The Lost Crown: A Ghost-Hunting Adventure/WMG

Everything About Fiction You Never Wanted to Know.


The little boy with the camera isn't the same "young Oliver" who keeps winning the Saxton Snappers contest.

His name is never stated, so he could be Oliver's kid brother. The real Oliver might be home sick, or he could be sitting this year's contest out so his little bro can have a shot at winning.

Mr. Hadden is watching Nigel from the past.

The date of Nigel's recruitment and on the package Hadden sends for him are from 1978, yet Nigel is clearly from our own time (clothes, hairstyle, reference to the Middle East, etc). Hadden's note from the package suggests it was written after their phone conversation, even though he refers to the package having already been sent that morning during that discussion. Much of this can be reconciled if Mr. Hadden is actually observing Nigel by mystical means from 1978, and leaving directives to Hare and Crow that they can carry out in 2008.

Hadden never wanted the Crown in the first place.

The documents Nigel stole depict a supernatural Swirly Energy Thingy very similar to the one in Ganwulf's tomb. Letting Nigel get interested in the Lost Crown was just a sneaky way to gain access to one of those.
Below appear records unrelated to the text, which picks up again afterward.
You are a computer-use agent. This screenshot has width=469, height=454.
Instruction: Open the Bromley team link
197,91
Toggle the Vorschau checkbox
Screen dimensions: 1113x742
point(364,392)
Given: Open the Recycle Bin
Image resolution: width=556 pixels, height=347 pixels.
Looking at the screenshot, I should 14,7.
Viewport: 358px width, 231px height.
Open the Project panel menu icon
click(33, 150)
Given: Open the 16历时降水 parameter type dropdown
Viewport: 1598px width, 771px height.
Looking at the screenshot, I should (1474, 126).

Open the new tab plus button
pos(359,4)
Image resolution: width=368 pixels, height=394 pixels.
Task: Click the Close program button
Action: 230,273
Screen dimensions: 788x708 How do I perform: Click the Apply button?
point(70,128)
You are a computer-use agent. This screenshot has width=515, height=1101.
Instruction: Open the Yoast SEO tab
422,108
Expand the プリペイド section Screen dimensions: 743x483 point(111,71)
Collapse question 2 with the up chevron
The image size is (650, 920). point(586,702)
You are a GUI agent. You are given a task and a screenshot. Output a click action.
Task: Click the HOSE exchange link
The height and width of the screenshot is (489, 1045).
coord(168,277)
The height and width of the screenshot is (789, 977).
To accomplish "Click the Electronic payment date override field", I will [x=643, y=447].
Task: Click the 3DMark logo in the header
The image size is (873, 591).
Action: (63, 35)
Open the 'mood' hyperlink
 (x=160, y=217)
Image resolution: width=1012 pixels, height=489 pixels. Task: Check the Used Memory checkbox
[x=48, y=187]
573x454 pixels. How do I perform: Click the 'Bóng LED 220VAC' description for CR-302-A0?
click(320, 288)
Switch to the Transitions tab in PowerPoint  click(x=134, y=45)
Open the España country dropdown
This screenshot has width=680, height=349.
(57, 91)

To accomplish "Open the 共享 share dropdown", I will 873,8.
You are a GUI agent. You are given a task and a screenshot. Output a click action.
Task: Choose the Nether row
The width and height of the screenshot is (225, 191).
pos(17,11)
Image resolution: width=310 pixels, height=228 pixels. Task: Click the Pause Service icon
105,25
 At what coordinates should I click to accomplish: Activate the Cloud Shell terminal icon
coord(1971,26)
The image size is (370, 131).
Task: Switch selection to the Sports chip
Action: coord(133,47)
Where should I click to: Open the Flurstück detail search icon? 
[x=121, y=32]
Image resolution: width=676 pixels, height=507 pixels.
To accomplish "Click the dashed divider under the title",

Morgan Mankle is the real catnapper.

Nigel hears a distressed cat's ghostly meowing from inside the chest in Harbour Cottage, yet the person arrested for the catnappings ( Mr. Gruel) didn't have a key to that place. Morgan did have one, so could have used the Cottage to hide the kidnapped cats until they were weak enough to handle easily and she could sneak them into the old Net Hut. One of the cats was left in the chest too long, and suffocated, creating a meowing ghost. After Nigel occupied Harbour Cottage, she couldn't use it anymore, which is why Mr. Tibbs was strong enough to escape her at the Hut. Then she framed Gruel to deflect the investigation when Nigel and Lucy uncovered evidence of her crimes.